Summary judgment on the negligent misrepresentation claim was thus affirmed.

The Court next addressed the general negligence claim against defendant Hardin, finding that the same statute would also negate the elements of this claim. To prove negligence, a plaintiff must show a duty of care, breach of that duty, an injury, causation in fact and proximate cause. (internal citation omitted). Because of the statutory presumption created by Tenn. Code Ann. § 56-7-135(a), however, the Court explained:

Even if we assume, arguendo, that [plaintiff] met its burden to establish the duty, breach, and injury elements of negligence, the section 56-7-135(a) statutory presumption would negate the element of causation; i.e., presuming that [plaintiff’s representative] read, understood, and accepted the contents of the insurance policy, there is simply no causal link between Mr. Hardin’s later statements and an injury to [plaintiff].

While it was unclear whether plaintiff had addressed a failure to procure insurance claim on appeal, the Court noted that such a claim would also fail due to a statutory presumption. Tenn. Code Ann. § 56-7-135(b) states that “the payment of premium for an insurance contract, or amendment thereto, by an insured shall create a rebuttable presumption that the coverage provided has been accepted by all insureds under the contract.” The Tennessee Supreme Court previously held that this statute applies to negligent failure to procure claims against insurance agents, and it was undisputed in this case that plaintiff had paid all premiums on the policy. Further, the Court noted that there was “undisputed proof that the type of coverage [plaintiff] sought (i.e., for intentional breach of contract) was not obtainable in the insurance market,” and that “[n]o court can impose a legal duty on Mr. Hardin for his alleged failure to obtain the unattainable.” Summary judgment on the general negligence claim was accordingly affirmed.
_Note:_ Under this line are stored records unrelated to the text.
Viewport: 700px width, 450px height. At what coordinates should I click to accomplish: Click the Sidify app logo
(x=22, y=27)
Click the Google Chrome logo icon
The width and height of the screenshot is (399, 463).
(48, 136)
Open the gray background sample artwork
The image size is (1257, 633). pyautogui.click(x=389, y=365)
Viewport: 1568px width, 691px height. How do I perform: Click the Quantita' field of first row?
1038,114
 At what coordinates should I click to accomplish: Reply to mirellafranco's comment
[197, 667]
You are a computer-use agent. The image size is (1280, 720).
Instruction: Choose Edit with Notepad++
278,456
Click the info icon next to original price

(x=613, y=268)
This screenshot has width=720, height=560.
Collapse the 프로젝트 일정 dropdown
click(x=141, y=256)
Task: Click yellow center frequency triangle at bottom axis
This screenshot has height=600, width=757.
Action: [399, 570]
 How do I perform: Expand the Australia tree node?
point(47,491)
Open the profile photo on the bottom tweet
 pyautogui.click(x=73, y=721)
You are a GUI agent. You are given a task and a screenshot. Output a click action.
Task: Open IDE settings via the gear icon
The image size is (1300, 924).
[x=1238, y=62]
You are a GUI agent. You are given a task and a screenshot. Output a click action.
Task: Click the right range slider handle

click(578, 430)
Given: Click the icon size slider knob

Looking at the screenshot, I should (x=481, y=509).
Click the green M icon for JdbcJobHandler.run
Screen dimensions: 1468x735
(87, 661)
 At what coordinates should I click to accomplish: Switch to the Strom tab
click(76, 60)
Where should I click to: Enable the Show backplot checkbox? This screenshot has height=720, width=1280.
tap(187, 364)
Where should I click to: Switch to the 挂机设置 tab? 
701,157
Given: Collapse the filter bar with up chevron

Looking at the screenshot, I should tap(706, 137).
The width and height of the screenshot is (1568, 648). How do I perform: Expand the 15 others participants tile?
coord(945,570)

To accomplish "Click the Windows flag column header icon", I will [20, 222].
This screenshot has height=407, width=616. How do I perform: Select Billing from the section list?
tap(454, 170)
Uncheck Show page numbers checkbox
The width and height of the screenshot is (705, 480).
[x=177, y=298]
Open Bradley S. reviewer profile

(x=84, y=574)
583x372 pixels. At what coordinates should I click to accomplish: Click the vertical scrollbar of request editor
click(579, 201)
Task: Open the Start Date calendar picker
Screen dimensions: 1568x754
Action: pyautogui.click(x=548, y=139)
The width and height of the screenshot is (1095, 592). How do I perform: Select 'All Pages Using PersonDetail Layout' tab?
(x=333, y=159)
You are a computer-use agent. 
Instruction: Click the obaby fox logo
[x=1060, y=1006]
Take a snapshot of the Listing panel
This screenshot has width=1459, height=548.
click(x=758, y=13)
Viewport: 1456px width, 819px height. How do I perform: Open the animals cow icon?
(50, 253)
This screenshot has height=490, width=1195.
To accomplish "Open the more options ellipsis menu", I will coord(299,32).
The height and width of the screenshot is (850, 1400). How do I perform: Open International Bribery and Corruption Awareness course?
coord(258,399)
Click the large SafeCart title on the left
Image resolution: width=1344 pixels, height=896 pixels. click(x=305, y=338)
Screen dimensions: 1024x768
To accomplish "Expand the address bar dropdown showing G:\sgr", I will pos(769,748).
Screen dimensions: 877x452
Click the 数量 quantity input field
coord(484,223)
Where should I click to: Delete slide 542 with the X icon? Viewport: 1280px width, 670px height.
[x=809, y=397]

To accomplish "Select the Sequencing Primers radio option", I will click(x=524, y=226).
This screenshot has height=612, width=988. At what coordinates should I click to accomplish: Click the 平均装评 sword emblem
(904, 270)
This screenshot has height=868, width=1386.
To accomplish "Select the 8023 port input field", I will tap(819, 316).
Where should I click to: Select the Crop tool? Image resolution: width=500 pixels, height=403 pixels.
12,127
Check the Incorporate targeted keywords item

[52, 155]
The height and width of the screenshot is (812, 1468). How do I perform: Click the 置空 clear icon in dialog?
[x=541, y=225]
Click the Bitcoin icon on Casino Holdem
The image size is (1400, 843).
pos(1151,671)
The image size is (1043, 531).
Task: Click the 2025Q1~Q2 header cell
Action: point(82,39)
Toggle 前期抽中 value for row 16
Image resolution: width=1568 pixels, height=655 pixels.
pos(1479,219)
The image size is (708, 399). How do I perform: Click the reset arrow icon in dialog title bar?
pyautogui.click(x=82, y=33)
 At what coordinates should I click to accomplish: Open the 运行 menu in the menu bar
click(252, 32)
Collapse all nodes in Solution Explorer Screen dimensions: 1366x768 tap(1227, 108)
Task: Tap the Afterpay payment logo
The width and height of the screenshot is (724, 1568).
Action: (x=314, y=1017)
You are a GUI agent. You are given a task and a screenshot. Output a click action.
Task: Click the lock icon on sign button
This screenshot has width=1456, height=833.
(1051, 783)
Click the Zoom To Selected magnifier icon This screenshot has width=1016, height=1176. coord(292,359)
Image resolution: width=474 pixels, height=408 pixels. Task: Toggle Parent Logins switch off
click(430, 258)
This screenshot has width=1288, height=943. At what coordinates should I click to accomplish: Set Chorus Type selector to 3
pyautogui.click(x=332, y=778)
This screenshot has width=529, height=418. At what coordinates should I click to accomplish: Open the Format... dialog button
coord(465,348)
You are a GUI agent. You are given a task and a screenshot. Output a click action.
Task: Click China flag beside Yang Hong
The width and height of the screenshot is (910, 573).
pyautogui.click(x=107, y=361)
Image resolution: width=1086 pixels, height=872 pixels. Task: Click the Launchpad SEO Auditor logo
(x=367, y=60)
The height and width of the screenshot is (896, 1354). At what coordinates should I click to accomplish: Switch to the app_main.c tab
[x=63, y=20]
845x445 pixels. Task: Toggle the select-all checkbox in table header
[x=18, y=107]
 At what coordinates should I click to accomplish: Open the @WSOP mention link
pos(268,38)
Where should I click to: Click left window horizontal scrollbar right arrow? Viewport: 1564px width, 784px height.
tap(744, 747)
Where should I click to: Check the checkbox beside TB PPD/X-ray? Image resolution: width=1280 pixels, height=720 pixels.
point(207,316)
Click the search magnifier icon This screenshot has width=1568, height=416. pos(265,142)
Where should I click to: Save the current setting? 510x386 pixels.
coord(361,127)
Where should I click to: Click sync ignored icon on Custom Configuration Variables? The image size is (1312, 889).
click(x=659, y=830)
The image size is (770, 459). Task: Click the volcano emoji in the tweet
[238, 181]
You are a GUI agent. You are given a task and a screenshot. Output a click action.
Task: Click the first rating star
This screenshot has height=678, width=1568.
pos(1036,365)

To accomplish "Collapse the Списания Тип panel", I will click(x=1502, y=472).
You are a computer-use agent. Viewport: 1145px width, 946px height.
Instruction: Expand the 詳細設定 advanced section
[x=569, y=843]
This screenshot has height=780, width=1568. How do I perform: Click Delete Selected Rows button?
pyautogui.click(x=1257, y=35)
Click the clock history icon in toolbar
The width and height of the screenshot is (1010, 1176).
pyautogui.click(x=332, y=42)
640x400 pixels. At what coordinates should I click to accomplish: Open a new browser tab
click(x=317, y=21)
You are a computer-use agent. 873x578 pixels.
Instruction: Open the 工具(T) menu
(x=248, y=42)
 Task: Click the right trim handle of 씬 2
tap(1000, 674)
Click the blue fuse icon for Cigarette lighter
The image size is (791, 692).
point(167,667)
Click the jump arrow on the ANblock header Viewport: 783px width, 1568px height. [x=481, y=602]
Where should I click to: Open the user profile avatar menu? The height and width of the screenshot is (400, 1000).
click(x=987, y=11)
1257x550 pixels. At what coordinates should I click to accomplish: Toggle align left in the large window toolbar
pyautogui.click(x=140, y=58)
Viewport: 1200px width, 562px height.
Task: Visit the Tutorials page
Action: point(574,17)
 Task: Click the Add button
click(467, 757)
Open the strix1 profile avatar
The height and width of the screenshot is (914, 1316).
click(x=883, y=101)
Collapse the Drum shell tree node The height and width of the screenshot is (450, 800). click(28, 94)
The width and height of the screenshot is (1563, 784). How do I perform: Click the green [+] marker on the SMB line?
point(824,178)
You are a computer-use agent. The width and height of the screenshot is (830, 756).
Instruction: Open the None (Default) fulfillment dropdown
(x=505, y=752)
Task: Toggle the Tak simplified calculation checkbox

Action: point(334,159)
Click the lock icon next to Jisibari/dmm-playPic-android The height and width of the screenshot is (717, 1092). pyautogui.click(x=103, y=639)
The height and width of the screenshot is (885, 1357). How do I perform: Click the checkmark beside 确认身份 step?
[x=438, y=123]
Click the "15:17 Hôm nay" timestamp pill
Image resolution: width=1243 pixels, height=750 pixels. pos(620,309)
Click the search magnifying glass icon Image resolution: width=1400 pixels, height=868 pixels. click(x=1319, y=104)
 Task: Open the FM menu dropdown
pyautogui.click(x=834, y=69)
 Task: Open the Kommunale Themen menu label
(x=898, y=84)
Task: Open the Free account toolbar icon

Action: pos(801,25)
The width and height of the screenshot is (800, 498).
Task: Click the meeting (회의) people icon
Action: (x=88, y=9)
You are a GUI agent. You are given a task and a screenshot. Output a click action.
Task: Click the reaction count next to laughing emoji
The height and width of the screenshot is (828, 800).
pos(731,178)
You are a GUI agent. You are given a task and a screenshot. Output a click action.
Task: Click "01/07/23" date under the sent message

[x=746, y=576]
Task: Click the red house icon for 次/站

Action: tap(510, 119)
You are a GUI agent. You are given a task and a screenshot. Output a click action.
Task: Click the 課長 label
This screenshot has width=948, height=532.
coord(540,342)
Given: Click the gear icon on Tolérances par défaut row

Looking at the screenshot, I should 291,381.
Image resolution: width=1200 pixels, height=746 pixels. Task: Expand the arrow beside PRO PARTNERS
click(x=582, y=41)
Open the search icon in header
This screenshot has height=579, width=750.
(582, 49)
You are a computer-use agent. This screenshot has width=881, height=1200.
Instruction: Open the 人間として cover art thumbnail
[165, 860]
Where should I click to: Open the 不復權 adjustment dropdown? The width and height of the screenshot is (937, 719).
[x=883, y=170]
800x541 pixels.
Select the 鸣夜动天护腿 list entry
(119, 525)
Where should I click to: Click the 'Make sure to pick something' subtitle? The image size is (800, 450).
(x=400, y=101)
Regarding the claims against the insurance companies, which were based on vicarious liability, the Court ruled that “if there [was] no negligence by the agent, then ipso facto, there [was] no vicarious liability on the part of the principal.” The Court also denied plaintiff’s argument that the insurance companies should be estopped from denying coverage for the legal expenses associated with the underlying arbitration, as the case relied upon by plaintiff was decided before the statutory presumption was adopted, and under the facts of this case, plaintiff had not rebutted the statutory presumption and thus not shown that it reasonably relied on any alleged misrepresentation. Summary judgment for defendants was therefore affirmed on all counts.

This case shows the huge impact that Tenn. Code Ann. § 56-7-135 can have on a case against an insurance agent or insurance company. Before taking any such case, an attorney should review this statute and consider the implications of the statutory presumptions on any potential claims.

This opinion was released three months after oral arguments in this case.